Hoops in the Hood started back in 2006 and is aimed at providing safe spaces for kids to play basketball. 

“I look forward to this every year because it highlights a lot of the amazing things that grassroots organizations across the city are doing. You always hear about all the bad things happening, but there’s a lot of really good organizations within the city,” said Alex Anaya, a coach and recreational program officer at Local Initiatives Support Corporation (LISC).

He runs a basketball league in Pilsen. 

“One of the biggest things about Hoops in the Hood is that a lot of the programming that occurs is outside. We are inviting the entire community to participate and be part of the event so they can see the youth are doing something positive,” Anaya said.
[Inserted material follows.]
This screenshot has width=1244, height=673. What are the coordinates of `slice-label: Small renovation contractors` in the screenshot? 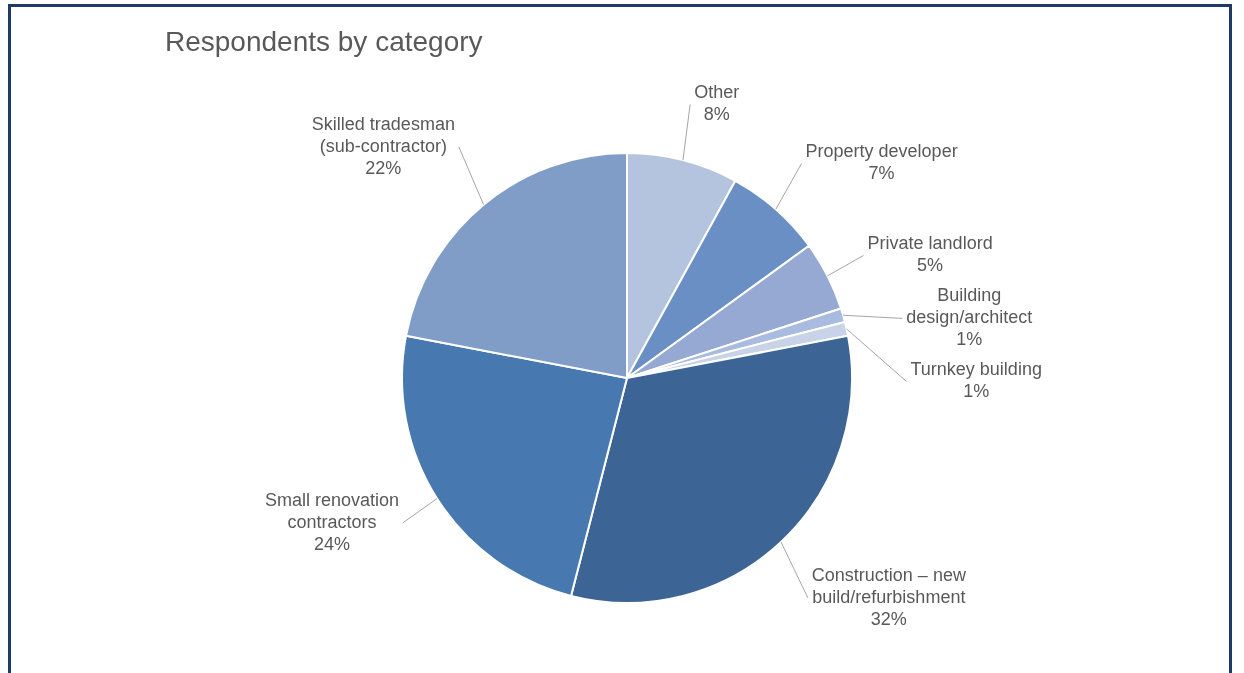 It's located at (332, 510).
Every year Local Initiatives Support Corporation partners with 17 neighborhoods and organizations within those communities to host summer leagues where hundreds of kids take part. Anaya says the program goes beyond basketball skills. 

“Keeping kids safe and keeping them out of trouble, you’re saving lives,” Anaya said. “While you have them at the gym you [have got to] save their mindsets about everything including academics, athletics, how to treat their parents and teachers, and their communication with law enforcement, which is one of the things we are trying to highlight this summer.”

Whether it’s at a local gym or an outside court, participants go through various drills, whether it’s to have fun with friends, or improve their skills.

“I want to be the first girl to play actual games in the NBA. To show other girls that it’s possible,” said Sofia Khan, 10.

The program only happens in the summer but community leaders are working to have camps run all year long. 

“If we can have this year-round, I think we can directly have an impact on violence. I think we will help reduce violence,” Anaya said. 

For Banks, coaching kids not only gives him an outlet to give back but also an opportunity to help boys and girls develop goals on and off the court. 

“I would tell him or her to not be so hung on what’s happening to you but change your mindset and understand what’s happening for you,” Banks said. “All the things you are experiencing are to teach you and show you who you are capable of being.” 

In August, Hoops in the Hood will host a city-wide tournament where kids from 17 neighborhoods can come and compete.